第42話 そんなこと、してませんよね⁉⑤

 どうして待つ気になるのだろうと、不思議で仕方なく、つい尋ねてしまった。


「レオナールは、一時間も待つのは嫌じゃないの?」


「エメリーと一緒にいるなら、一時間なんてあっという間だろう。せっかく来たんだし、あそこのスタンドで何か買って食べようか?」


 そう言ったレオナールが、この湖畔で有名なキッチンスタンドを指さした。


 昔は庶民の憩いの場だったのに、持ち込みが禁止なうえ、果実水一杯が二千マニーもするぼったくり価格のスタンドだ。

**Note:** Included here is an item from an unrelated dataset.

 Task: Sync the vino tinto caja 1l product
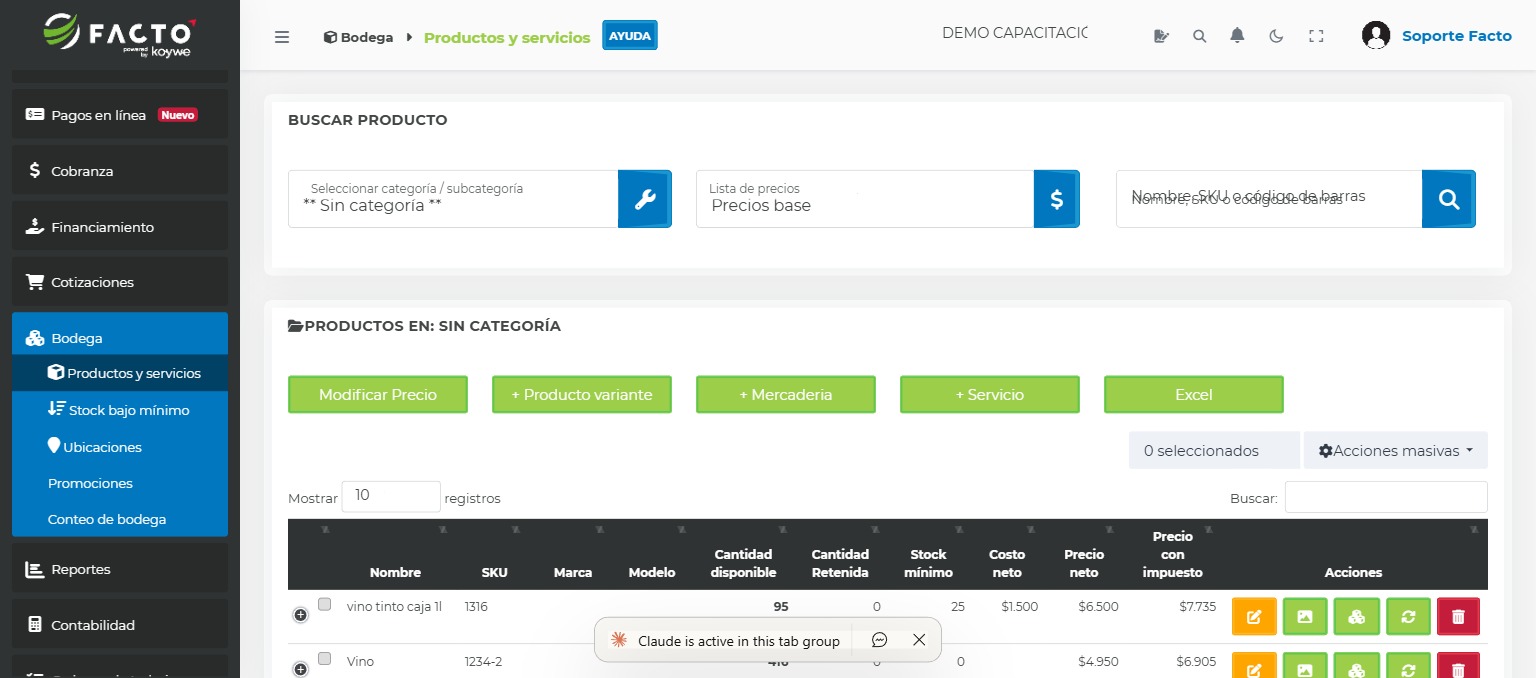coord(1408,616)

 二千マニーといえば、市井では三人分の食事が食べられる価値がある。


 それを小さなカップに入った果実水で要求されるのだから、庶民感覚では迂闊に近寄れない売店と有名なのだ。


 だが、全ての商品が目玉の飛び出す価格とはいえ、ふわふわのパンが絶品だという噂も飛び交っているが。


 高くて自分では買えないけど、気になっていたのは確かだ。

 実際のところ、どんな味なのかと思い、「うん」と頷き、その話に乗ってみた。


 そうして、キッチンスタンドの前に到着して、私の目は、驚愕のお値段に釘付けになった。


 サンドイッチ四切れが、四千マニーもするのだ。それなりのレストランで、前菜に主菜、コーヒーまで堪能できるわよと、瞬時に青くなるとともに、ぼったくりの値段に顎を外す。


 だがしかし、あるメニューで目が留まった私は、我が儘な悪女作戦をまたしても思いつく。


 これでレオナールの反応を見てみるか。


 いよいよ彼の作り笑いも限界を迎え、激昂するはずだ。


 周囲には口外していないが、私は昔からピーナッツにアレルギーがある。


 ピーナッツのアレルギーとは、なかなかもって厄介で、それを口に含めばショック反応を起こし、命さえ危なくなるのだ。


 まさに私の弱点といえるものだ。


 毎回会うたびにいがみ合っていた、レオナールに私のピーナッツアレルギーについて教えるわけもなく、彼は知らない。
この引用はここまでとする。